Menurut gue, akting dari Leonardo DiCaprio (Teddy) sudah tidak perlu diragukan lagi. Meskipun pada saat bekerja dalam film ini Leo belum mendapatkan Oscar, dan baru saja mendapatkan Oscar pada tahun 2016 berkat aktingnya di film The Revenant. Ya, meskipun sempat gagal empat kali hehe.

Yang paling menarik dari film ini adalah, plot twist yang tidak bisa disimpulkan. Seperti paradox, yang memiliki banyak premis didalamnya.

#ENDINGFILM
Ada dua jenis manusia yang memperdebatkan ending film Shutter Island.

Pertama: Sebagian menganggap jika Teddy (Leonardo DiCaprio) sebenarnya tidak gila, dia hanya sudah masuk jebakan yang dibuat sedemikian rupa oleh pihak rumah sakit (Ben Kingsley) dengan cara memberinya rokok yang sudah diberikan racun, dan memberinya Aspirin yang sudah jelas itu adalah racun agar Teddy selalu berhalusinasi.

Fakta ini dapat ditarik dan disimpulkan karena didalam film terdapat scene dimana Teddy bertemu dengan Rachel Solando (Patricia Clarkson) yang asli, yang sedang bersembunyi didalam goa ditebing laut. Menceritakan ke Teddy bahwa dirinya adalah mantan Dokter yang ada di rumah sakit tersebut, lalu karena dirinya mengetahui niat jahat yang dilakukan oleh pihak rumah sakit dan tidak menyetujuinya, akhirnya dirinya dituduh menjadi orang gila agar tidak ada seorang pun yang percaya kepada kata-katanya.

Di goa tersebut Rachel Solando mengatakan bahwa Teddy sudah diberikan racun agar dirinya sering berhalusinasi, dan itu adalah salah satu cara agar orang-orang mengira dirinya gila dan tidak ada yang percaya lagi dengannya.

Akhir cerita, Teddy pasrah akan keadaan tersebut dan dia sadar bahwa dirinya tidak akan pernah bisa meninggalkan rumah sakit tersebut. Untuk itu, dia tetap pura-pura menjadi orang gila.
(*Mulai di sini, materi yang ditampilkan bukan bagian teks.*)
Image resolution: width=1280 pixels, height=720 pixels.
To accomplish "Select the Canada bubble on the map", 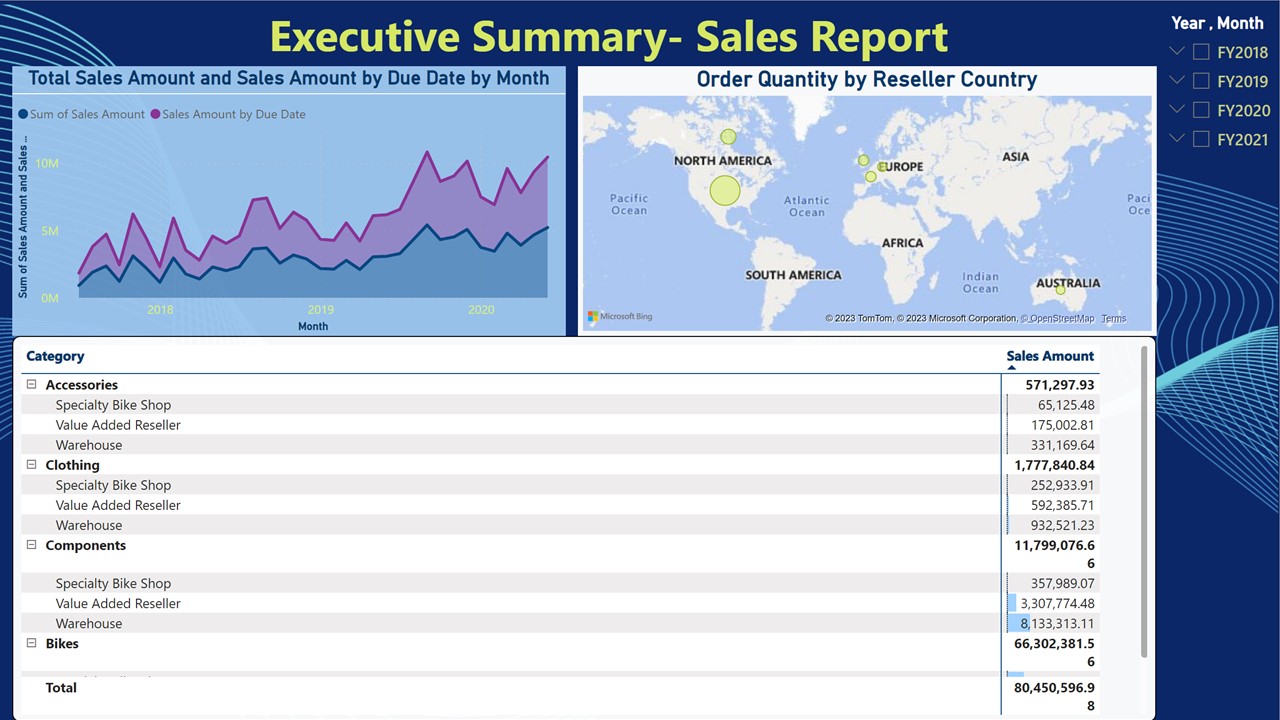I will (x=728, y=136).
Hal ini diperkuat dari percakapan terakhir antara Teddy (Leonardo DiCaprio) dengan Chuck (Mark Ruffalo) yaitu Teddy berkata "Which would be worse, to live as a monster or to die as a good man?"
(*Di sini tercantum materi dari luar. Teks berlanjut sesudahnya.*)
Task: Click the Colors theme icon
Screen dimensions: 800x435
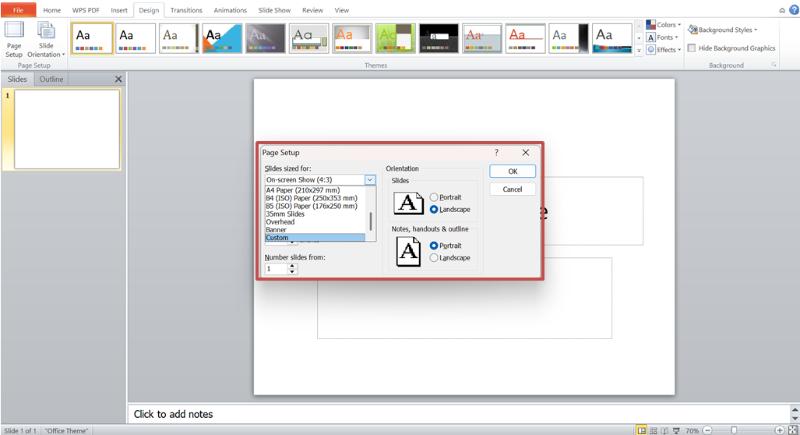Action: (651, 25)
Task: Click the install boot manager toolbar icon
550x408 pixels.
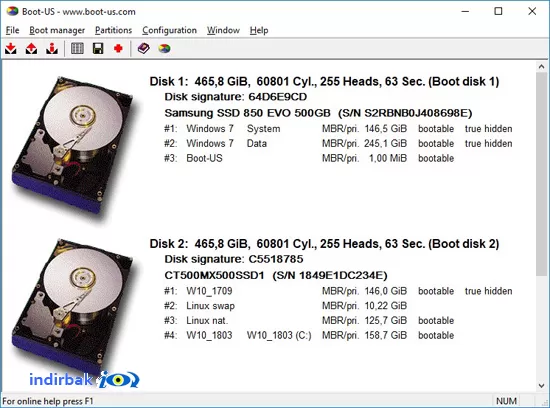Action: pyautogui.click(x=11, y=48)
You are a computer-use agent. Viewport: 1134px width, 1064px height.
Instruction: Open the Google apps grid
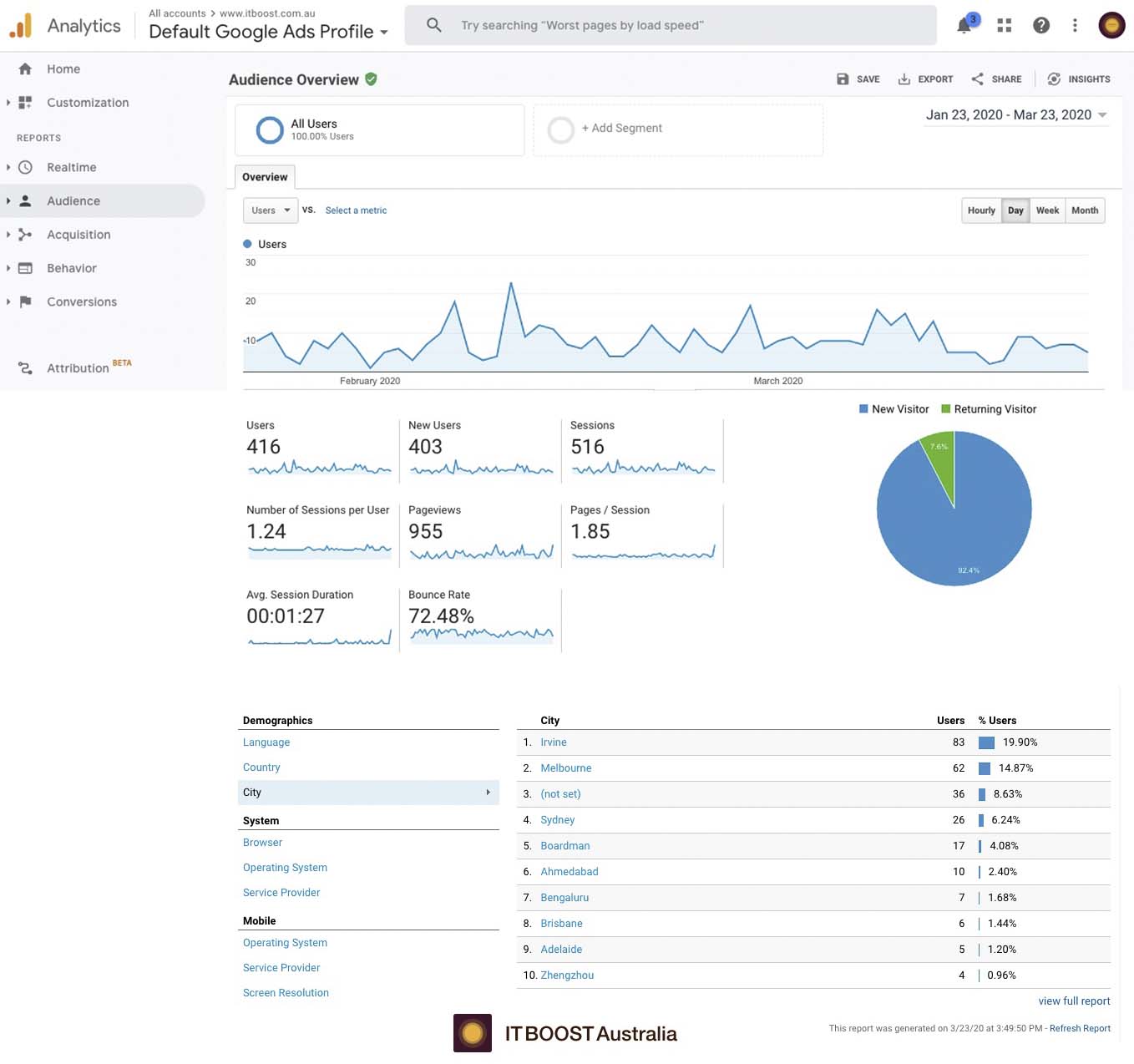(1004, 25)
Kedua: Sebagian menganggap jika Teddy memang benar-benar orang gila. Keadaan Teddy sendiri adalah kambuh-tidak-kambuh-tidak, sehingga dia memilih untuk 'lobotomi' (mati). Keadaan Teddy sendiri bermula karena Teddy mengalami trauma berat pasca kematian istri dan anak-anaknya. Pasalnya, Istri Teddy dengan sengaja membunuh ketiga anak-anak mereka, dan karena tidak terima akhirnya Teddy juga membunuh istrinya. Hal ini menjadi penguat bahwa Teddy memang benar-benar gila karena mengalami traumatis yang sangat dalam.
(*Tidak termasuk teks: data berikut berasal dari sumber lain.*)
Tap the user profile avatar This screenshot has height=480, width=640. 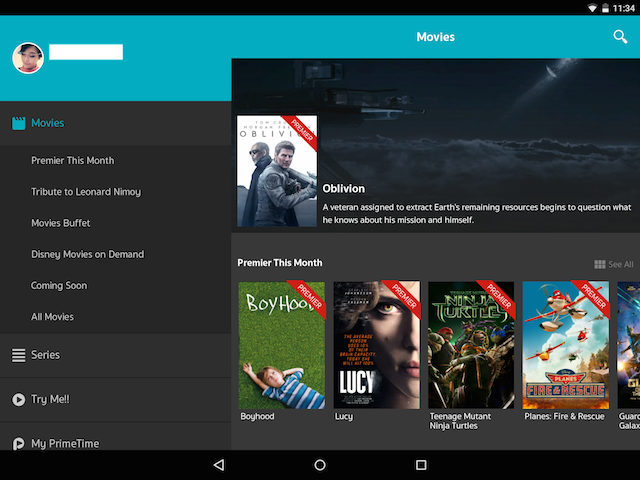pos(28,58)
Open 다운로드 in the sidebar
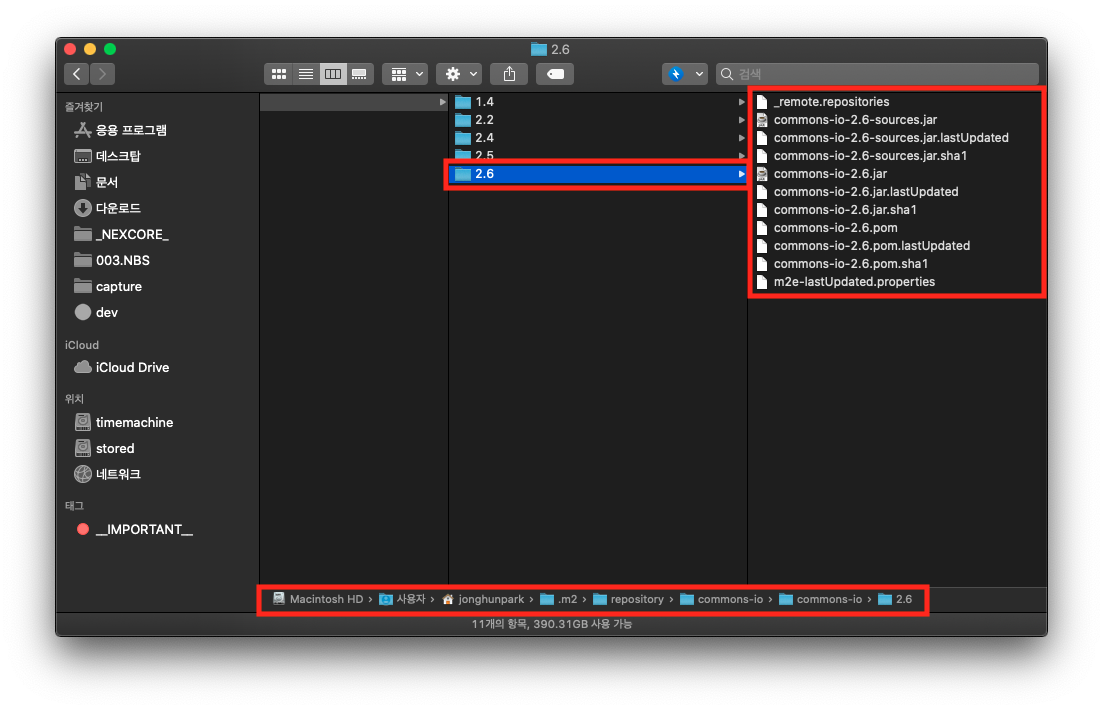 pos(117,208)
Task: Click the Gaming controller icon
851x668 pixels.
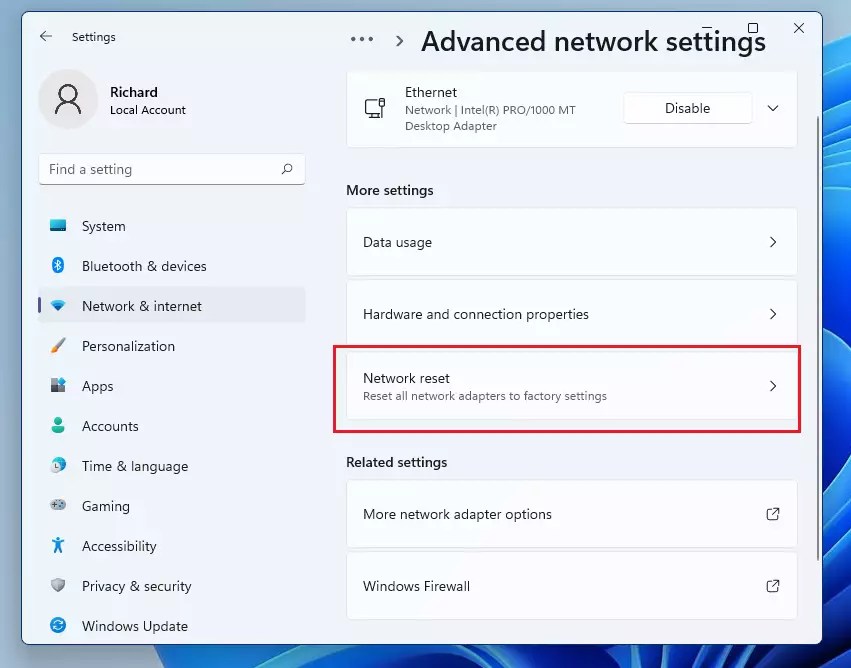Action: (60, 506)
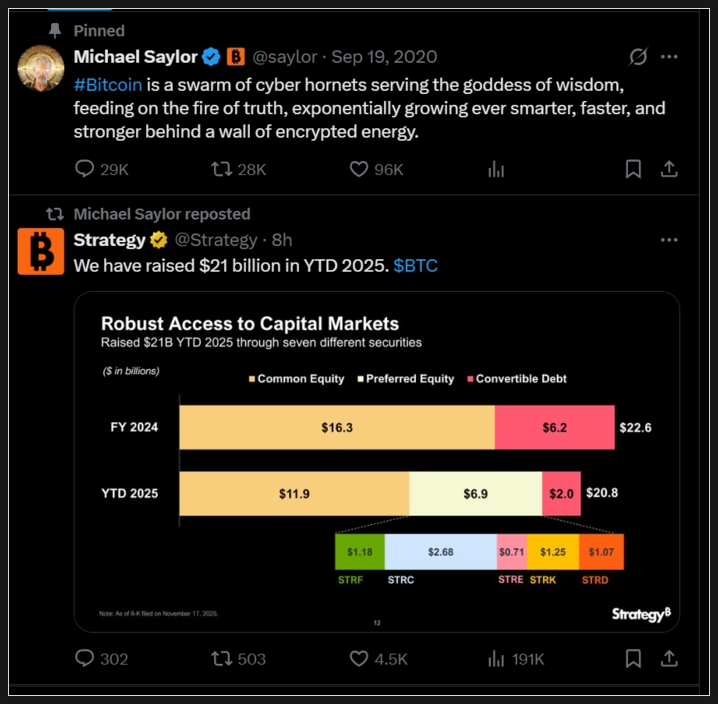Bookmark the Strategy YTD 2025 post
The height and width of the screenshot is (704, 718).
pos(633,659)

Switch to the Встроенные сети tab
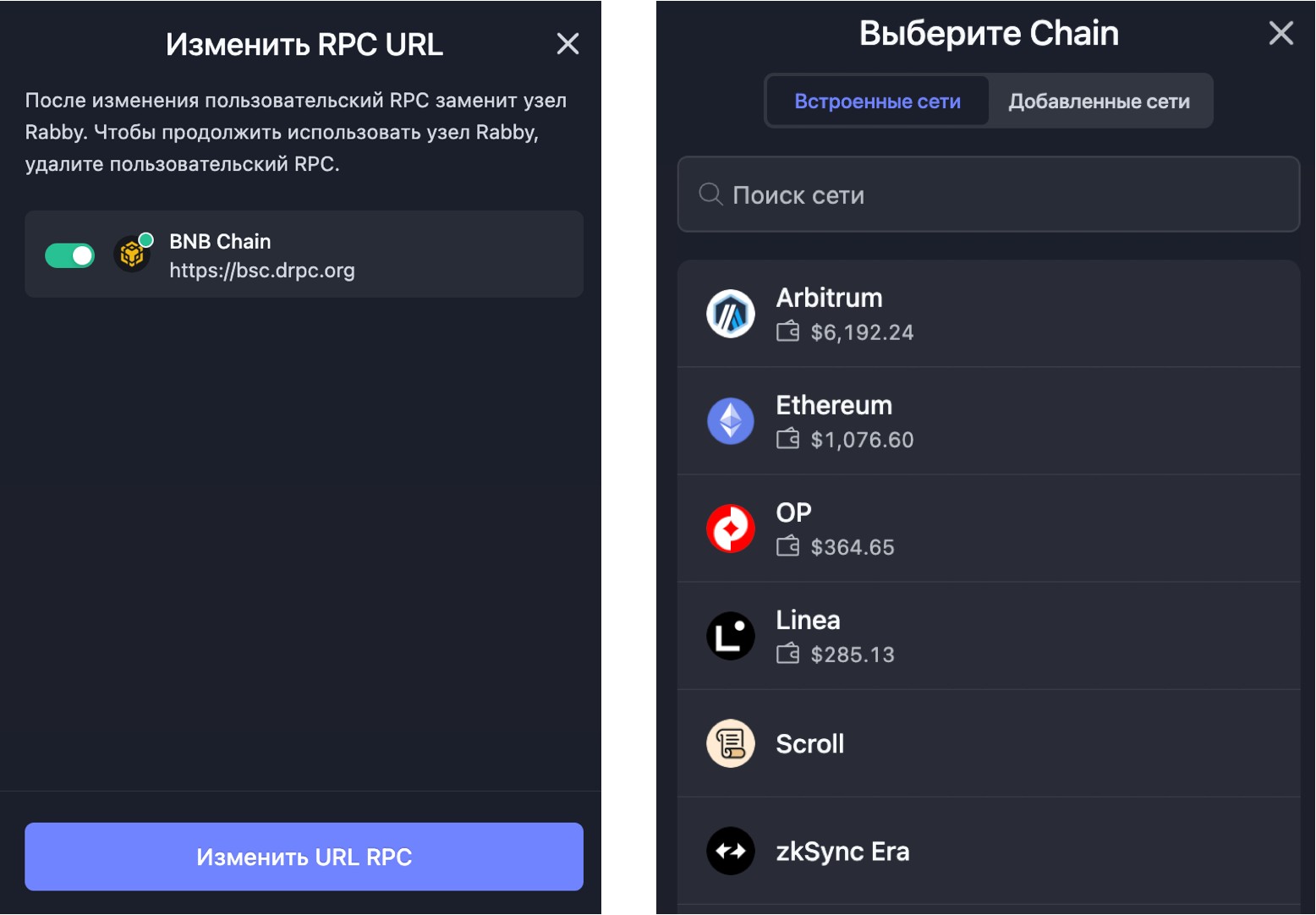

Ditambah, Teddy sering mengalami halusinasi berlebihan yang mengakibatkan dirinya sering membuat sebuah dunia untuk dirinya sendiri, dengan pemeran hayalan yang dikarang dan dibuat sendiri. Dan diperkuat lagi pada saat scene sebelum bertemu dengan Rachel Solando didalam goa. Teddy melihat banyak tikus-tikus disekitarnya.

Well, kalo Gue pribadi lebih setuju dengan kesimpulan pertama. Gimana ya, Gue lebih percaya aja sih kalau Leo sebenarnya tidak benar-benar gila. Ditambah pada saat scene terakhir, Mark Ruffalo memanggilnya dengan nama 'Teddy' bukan 'Andrew'. Padahal sebelumnya mereka sudah memanggilnya dengan sebutan 'Andrew'. Dan ekspresi Mark Ruffalo yang terkejut karena sebenarnya Leo masih sadar bahwa dirinya sedang dijebak.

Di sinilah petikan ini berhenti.